> **Consignes de travail**:
1. Dans le billet sur l'obsession du roman, quelle version du roman la maison d'édition a-t-elle refusée ?
2. Résumez en quelques phrases le paragraphe du billet qui commence par « Ces mois-ci, depuis le refus », en gardant ses faits principaux.
3. Continuez le billet sur l'obsession du roman à partir de sa dernière phrase.

> **Document**:

L’obsession me guette. L’idée fixe. La dépendance. Le déséquilibre. Le négativisme.
Si je n’y prends pas garde. Si je ne ventile pas.
Jeter mes (inutiles) rechignements sur papier m’apporte-t-il un quelconque réconfort? Je dirais que oui. Après avoir craché son venin, le serpent se sent-il soulagé?
Lu ce matin sur Facebook :
Qu’est-ce qu’un auteur devrait écrire dans son blogue?
J’ai accroché sur le verbe « devrait ». Si écrire un blogue est un devoir… En ce qui concerne le mien, ça n’a jamais été et ça ne sera probablement jamais que la seule auteure qui l’écrit.
Sauf peut-être ces mois-ci.
Ces mois-ci, depuis le refus de la maison d’édition pour la troisième version de mon roman, j’ai bien dû mal à penser à autre chose. En fait, oui, bien sûr, je me demande ce qu’on va manger pour souper, je vais pelleter et passer la souffleuse (eh oui, encore un 25 mars), je joue à Candy Crush, je cherche sur Google maps où je pourrais bien aller camper au mois de mai, mais disons que je ne passe pas une heure sans qu’une phrase, une image ne s’imposent à mon esprit. Je vais à la poste à pied? Tout au long, la tête penchée, je réfléchis, je fais parler mes personnages. Et puis, je me force à lever les yeux à regarder les grands champs encore tout blancs, à lâcher prise, à laisser le vent s’emparer de mes pensées et les diluer vers les montagnes lointaines.
Pourtant, de retour à la maison, je consulte mes blogues préférés, et pas un ne me ramène pas à mon roman.

> **Lignes disponibles**:
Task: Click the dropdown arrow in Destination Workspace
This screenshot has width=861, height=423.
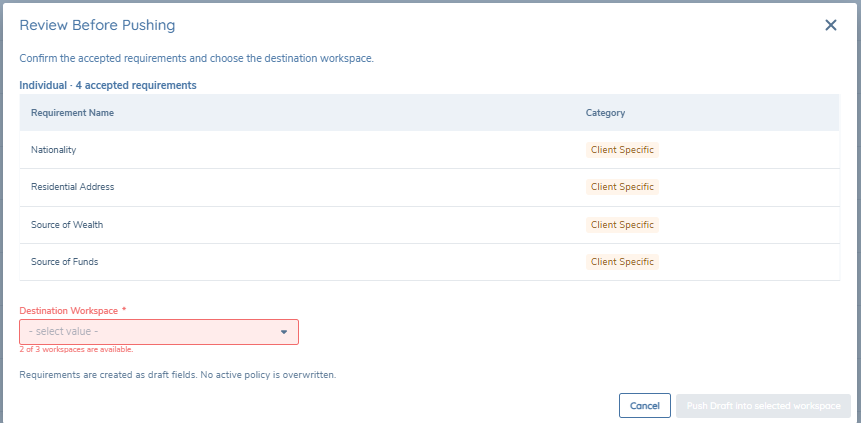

> **Réponses ci-dessous**:
1. La troisième version.

2. Depuis que la maison d'édition a refusé la troisième version de mon roman, j'ai du mal à penser à autre chose. Je continue mes activités : penser au souper, pelleter et passer la souffleuse un 25 mars, jouer à Candy Crush, chercher un camping pour mai. Mais pas une heure ne passe sans qu'une phrase ou une image s'impose. En marchant jusqu'à la poste, je fais parler mes personnages. Puis je me force à regarder les champs enneigés et à laisser le vent emporter mes pensées vers les montagnes.

3.
l’héroïne a l’intuition que sa place est dans la vie publique, avec les femmes en lutte, lorsqu’elle croise une manifestation à laquelle elle aimerait participer, mais voilà, il y a les enfants à aller chercher, le souper à préparer… Son mari fait semblant de la comprendre, mais la traite en femme.
Ta maison est en feu de Margaret Laurence
Je n’ai pas aussitôt terminé le billet que je me précipite sur le site de la BANQ/prêtnumerique. Je lis l’extrait du livre.
À qui je pense bien sûr : à mon personnage, Mireille. À accentuer, approfondir son rôle de mère.
Mon « je » est auteure à l’affût 24 heures sur 24. Même quand ce « je » semble occupée à autre chose, l’auteure n’est jamais bien loin.
Surtout quand elle lit : que ce soit les blogues, Facebook, un journal et le pire, un roman ou des extraits de romans.
Dans ce sublime petit ouvrage, l’auteure à la prose délicate et imagée nous ouvre les portes de tous ses petits cabinets d’écriture et nous confie des passages de ces batailles incessantes menées au cours de sa vie d’écrivaine avec ce lion, cette grande bête obstinée, son roman, son écriture.
Le « petit ouvrage » dont il est question, c’est En vivant, en écrivant d’Annie Dillard. Comme toujours, tout de suite, j’ai été voir s’il était disponible en numérique. Eh non. Ça attendra.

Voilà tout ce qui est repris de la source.